> _What is expected_:
Among the entries below, which lines include the string "computer"? Show each one.

> _Data to examine_:
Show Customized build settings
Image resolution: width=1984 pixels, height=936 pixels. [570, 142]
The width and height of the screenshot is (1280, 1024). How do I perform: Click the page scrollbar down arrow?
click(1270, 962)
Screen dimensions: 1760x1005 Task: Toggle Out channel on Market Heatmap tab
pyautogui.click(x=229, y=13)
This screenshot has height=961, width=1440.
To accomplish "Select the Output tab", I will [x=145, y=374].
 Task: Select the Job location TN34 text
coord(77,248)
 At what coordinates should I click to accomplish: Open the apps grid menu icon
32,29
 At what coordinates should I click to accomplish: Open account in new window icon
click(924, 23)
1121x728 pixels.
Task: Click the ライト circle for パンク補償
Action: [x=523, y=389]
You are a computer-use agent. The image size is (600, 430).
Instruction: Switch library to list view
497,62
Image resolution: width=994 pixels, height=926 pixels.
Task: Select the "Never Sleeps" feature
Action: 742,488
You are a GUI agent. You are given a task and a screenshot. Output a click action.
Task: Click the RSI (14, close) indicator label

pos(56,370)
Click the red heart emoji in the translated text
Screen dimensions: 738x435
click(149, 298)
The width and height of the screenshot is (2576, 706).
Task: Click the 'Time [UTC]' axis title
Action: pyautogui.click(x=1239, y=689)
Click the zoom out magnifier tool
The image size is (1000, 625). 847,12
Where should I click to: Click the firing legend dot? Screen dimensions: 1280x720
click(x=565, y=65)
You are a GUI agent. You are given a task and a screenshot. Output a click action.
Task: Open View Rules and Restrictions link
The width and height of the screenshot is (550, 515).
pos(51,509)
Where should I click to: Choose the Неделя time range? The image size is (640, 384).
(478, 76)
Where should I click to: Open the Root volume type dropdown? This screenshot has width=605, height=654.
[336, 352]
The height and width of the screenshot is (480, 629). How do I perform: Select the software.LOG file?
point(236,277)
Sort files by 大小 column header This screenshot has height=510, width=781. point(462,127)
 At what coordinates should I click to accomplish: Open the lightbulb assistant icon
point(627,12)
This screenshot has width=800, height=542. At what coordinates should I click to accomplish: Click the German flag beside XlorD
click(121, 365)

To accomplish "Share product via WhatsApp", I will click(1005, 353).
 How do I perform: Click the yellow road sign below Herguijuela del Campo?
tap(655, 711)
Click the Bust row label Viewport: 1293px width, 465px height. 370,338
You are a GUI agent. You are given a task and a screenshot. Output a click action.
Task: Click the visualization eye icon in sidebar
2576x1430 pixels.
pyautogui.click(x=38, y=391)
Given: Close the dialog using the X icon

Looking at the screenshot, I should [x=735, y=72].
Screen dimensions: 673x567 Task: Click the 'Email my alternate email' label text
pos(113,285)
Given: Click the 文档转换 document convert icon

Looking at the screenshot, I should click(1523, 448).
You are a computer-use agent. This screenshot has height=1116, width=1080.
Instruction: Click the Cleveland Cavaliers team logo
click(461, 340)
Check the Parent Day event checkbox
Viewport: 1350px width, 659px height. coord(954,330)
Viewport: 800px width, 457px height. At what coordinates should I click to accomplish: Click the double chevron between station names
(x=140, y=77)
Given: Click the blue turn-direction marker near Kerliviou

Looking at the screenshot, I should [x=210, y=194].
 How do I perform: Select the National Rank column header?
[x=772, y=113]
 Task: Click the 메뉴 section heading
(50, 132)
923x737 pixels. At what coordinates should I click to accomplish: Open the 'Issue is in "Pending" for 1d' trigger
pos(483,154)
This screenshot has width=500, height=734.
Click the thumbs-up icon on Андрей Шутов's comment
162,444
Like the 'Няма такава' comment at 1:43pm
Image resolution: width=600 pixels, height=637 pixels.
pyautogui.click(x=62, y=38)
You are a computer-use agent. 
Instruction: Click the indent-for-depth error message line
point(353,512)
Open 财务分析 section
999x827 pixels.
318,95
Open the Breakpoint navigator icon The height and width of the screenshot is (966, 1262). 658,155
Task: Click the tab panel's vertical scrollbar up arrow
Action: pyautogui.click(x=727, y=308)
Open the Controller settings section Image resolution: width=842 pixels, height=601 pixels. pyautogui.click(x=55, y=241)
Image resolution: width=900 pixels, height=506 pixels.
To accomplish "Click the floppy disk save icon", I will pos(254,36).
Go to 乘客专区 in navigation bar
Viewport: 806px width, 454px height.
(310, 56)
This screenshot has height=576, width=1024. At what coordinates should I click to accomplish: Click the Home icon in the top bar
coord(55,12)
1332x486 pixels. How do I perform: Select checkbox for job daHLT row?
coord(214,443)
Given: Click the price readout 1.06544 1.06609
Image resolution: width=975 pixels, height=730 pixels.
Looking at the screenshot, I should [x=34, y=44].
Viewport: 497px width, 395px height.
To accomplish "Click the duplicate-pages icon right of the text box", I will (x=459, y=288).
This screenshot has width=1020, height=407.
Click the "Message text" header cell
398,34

> _Task response_:
You are a computer-use agent. The image size is (600, 430).
You are a computer-use agent. This screenshot has height=1116, width=1080.
You are a computer-use agent. 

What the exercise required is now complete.